- TASK BRIEF -
Copy exactly. Begin with the line that contains "This screenshot has width=2028, height=1350." and stop after the last line of the records.

- TASK INPUT -
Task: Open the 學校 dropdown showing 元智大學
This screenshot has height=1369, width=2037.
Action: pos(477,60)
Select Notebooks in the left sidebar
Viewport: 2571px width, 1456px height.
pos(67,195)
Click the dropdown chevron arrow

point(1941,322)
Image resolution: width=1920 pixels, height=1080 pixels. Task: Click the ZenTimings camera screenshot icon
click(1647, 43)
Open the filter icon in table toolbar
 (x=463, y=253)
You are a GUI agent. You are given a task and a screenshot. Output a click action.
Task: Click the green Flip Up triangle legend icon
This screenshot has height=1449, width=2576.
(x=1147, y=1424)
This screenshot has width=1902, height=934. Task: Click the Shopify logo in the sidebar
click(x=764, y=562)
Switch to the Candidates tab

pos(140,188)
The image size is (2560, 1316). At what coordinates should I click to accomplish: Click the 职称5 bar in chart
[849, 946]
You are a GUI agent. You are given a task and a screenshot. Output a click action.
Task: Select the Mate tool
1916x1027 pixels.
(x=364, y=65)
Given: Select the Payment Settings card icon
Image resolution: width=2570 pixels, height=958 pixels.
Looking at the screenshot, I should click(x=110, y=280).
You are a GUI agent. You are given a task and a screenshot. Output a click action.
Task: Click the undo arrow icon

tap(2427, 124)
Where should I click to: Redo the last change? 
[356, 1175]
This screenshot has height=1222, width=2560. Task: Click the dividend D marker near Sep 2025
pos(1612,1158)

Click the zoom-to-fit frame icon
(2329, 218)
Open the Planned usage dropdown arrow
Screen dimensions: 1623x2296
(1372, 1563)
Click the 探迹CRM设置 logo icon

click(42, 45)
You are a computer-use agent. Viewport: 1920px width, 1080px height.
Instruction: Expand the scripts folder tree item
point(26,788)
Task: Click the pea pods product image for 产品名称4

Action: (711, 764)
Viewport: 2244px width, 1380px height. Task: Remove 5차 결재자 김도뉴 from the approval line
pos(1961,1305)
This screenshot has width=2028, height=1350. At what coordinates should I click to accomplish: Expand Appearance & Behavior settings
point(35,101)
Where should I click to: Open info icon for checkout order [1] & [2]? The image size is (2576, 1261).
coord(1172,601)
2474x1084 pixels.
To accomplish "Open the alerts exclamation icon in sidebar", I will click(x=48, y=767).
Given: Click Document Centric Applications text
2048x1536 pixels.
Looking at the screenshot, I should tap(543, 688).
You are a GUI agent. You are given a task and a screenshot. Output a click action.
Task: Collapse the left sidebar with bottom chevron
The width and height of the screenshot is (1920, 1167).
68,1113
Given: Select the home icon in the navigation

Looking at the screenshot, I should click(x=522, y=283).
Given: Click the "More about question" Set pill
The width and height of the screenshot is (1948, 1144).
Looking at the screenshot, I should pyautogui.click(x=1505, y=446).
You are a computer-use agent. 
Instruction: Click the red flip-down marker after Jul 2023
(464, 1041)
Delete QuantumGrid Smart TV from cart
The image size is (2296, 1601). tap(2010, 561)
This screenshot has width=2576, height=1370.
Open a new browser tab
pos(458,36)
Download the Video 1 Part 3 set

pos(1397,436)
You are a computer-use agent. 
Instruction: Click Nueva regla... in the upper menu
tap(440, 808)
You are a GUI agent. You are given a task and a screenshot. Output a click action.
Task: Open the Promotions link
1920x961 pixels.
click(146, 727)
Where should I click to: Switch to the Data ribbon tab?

- ANSWER SECTION -
This screenshot has width=2028, height=1350. At what coordinates should I click to accomplish: Expand Appearance & Behavior settings
point(35,101)
Where should I click to: Open info icon for checkout order [1] & [2]? The image size is (2576, 1261).
coord(1172,601)
2474x1084 pixels.
To accomplish "Open the alerts exclamation icon in sidebar", I will click(x=48, y=767).
Given: Click Document Centric Applications text
2048x1536 pixels.
Looking at the screenshot, I should tap(543, 688).
You are a GUI agent. You are given a task and a screenshot. Output a click action.
Task: Collapse the left sidebar with bottom chevron
The width and height of the screenshot is (1920, 1167).
68,1113
Given: Select the home icon in the navigation

Looking at the screenshot, I should click(x=522, y=283).
Given: Click the "More about question" Set pill
The width and height of the screenshot is (1948, 1144).
Looking at the screenshot, I should pyautogui.click(x=1505, y=446).
You are a computer-use agent. 
Instruction: Click the red flip-down marker after Jul 2023
(464, 1041)
Delete QuantumGrid Smart TV from cart
The image size is (2296, 1601). tap(2010, 561)
This screenshot has width=2576, height=1370.
Open a new browser tab
pos(458,36)
Download the Video 1 Part 3 set

pos(1397,436)
You are a computer-use agent. 
Instruction: Click Nueva regla... in the upper menu
tap(440, 808)
You are a GUI agent. You are given a task and a screenshot. Output a click action.
Task: Open the Promotions link
1920x961 pixels.
click(146, 727)
Where should I click to: Switch to the Data ribbon tab?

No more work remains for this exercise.